[Start Entries provided]
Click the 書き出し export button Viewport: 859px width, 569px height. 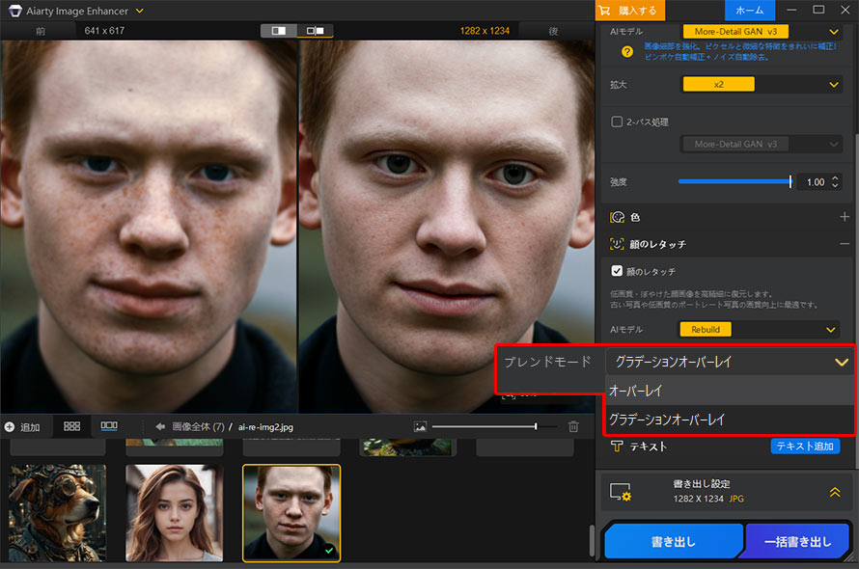674,541
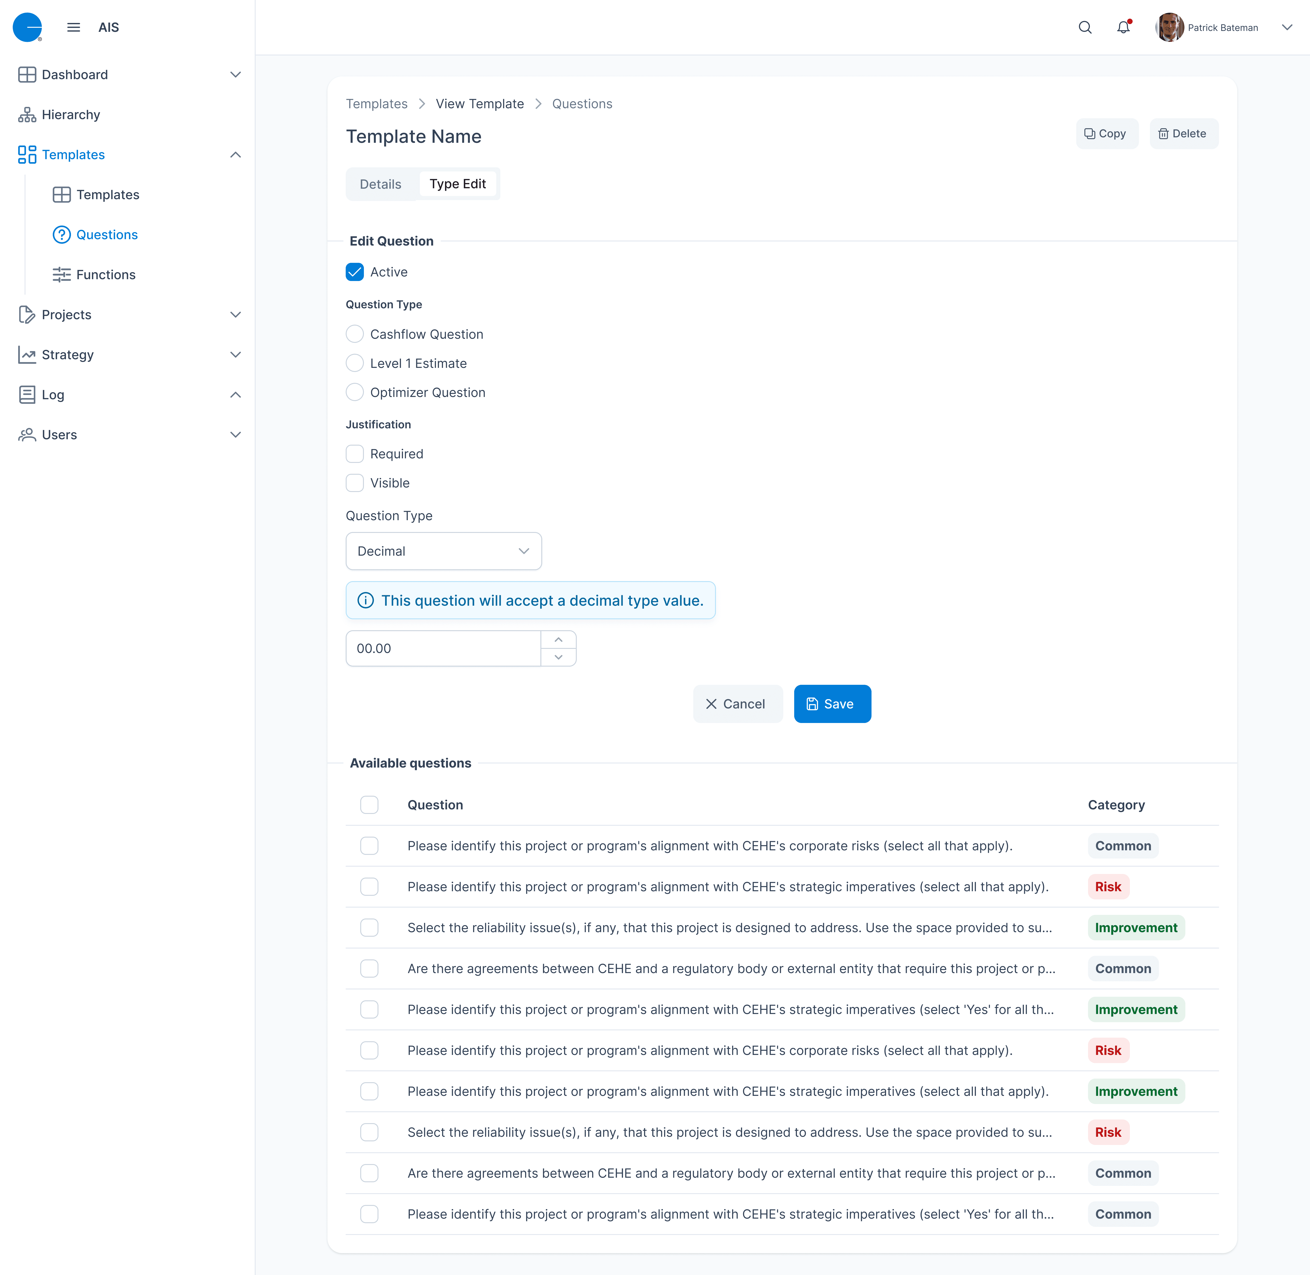Open Hierarchy from the sidebar
The width and height of the screenshot is (1310, 1275).
click(70, 115)
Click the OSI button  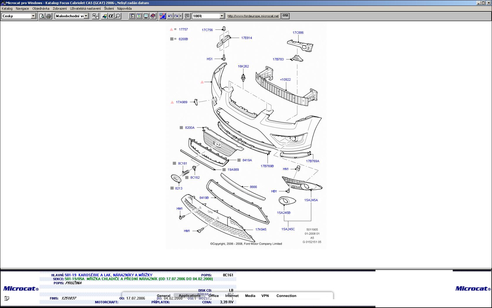click(285, 16)
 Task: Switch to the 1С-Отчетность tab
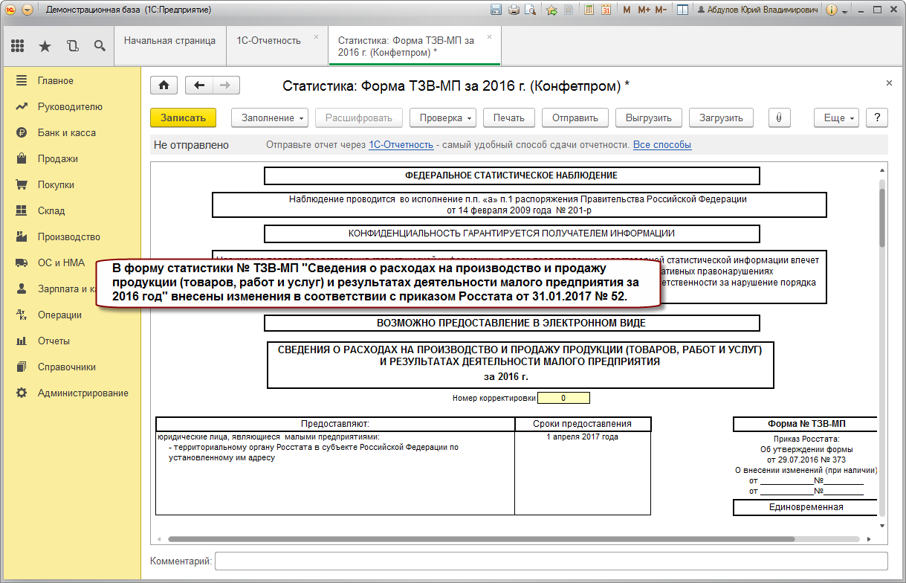point(268,41)
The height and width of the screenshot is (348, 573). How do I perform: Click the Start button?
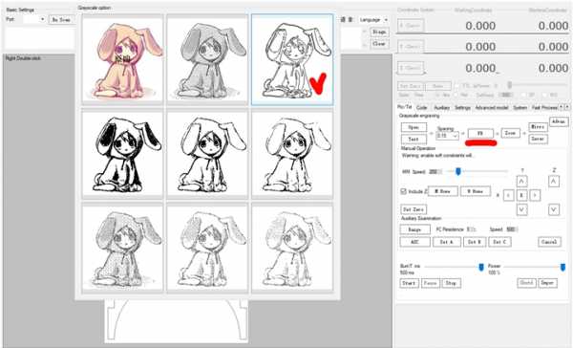[x=409, y=283]
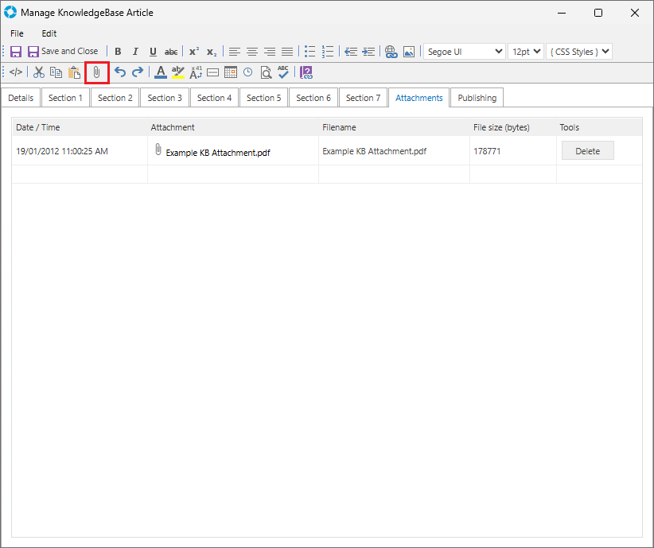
[End Entries provided]
◆ **Task prompt**
Change "Start" to "Search" in the items, starting at the line containing "Task: Switch to the 1С-Отчетность tab" and ending at the last item, and give those lines without the pictures.

◆ **Written answer**
 Task: Switch to the 1С-Отчетность tab
point(268,41)
The height and width of the screenshot is (348, 573). How do I perform: Click the Search button?
[x=409, y=283]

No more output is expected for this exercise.